▸ **DIRECTIONS FOR THIS TASK**
Report, copied in full, every line of the items below that contains the string "button". Matches are case-sensitive.

▸ **MATERIAL SHOWN**
»»

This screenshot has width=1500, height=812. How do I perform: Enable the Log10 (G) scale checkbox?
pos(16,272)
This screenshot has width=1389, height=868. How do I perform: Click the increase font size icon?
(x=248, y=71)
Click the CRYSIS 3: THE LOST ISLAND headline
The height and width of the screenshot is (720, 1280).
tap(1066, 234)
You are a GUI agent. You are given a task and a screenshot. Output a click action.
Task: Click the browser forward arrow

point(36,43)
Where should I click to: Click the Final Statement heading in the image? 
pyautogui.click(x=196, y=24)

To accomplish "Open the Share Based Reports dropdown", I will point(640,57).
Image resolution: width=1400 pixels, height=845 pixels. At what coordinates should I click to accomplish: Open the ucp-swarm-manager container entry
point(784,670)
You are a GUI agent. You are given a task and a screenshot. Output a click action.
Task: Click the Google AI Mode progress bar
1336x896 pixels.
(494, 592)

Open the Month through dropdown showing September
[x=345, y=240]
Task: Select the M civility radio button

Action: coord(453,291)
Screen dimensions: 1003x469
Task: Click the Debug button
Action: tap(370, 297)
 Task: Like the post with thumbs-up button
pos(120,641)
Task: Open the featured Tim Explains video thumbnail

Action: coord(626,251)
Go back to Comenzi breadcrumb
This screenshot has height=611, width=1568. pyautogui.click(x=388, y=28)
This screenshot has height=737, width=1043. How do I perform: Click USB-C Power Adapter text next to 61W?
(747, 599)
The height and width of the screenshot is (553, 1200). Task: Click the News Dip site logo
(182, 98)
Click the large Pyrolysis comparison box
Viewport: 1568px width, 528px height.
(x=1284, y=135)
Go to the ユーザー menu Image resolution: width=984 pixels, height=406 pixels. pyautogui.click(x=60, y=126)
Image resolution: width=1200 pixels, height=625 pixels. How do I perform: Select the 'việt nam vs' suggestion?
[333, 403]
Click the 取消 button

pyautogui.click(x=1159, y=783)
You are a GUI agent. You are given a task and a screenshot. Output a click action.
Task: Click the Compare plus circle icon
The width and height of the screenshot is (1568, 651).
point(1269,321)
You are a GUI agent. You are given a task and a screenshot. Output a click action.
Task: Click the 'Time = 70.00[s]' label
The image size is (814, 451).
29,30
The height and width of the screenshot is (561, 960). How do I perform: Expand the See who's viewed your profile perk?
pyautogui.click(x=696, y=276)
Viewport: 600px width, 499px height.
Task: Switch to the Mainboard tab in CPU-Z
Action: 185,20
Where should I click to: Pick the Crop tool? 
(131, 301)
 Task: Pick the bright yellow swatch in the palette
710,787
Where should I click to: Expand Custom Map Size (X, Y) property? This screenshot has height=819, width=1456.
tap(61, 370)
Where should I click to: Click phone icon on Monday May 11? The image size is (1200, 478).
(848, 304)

««

▸ **SOLUTION**
Task: Select the M civility radio button
Task: Click the Debug button
 Task: Like the post with thumbs-up button
Click the 取消 button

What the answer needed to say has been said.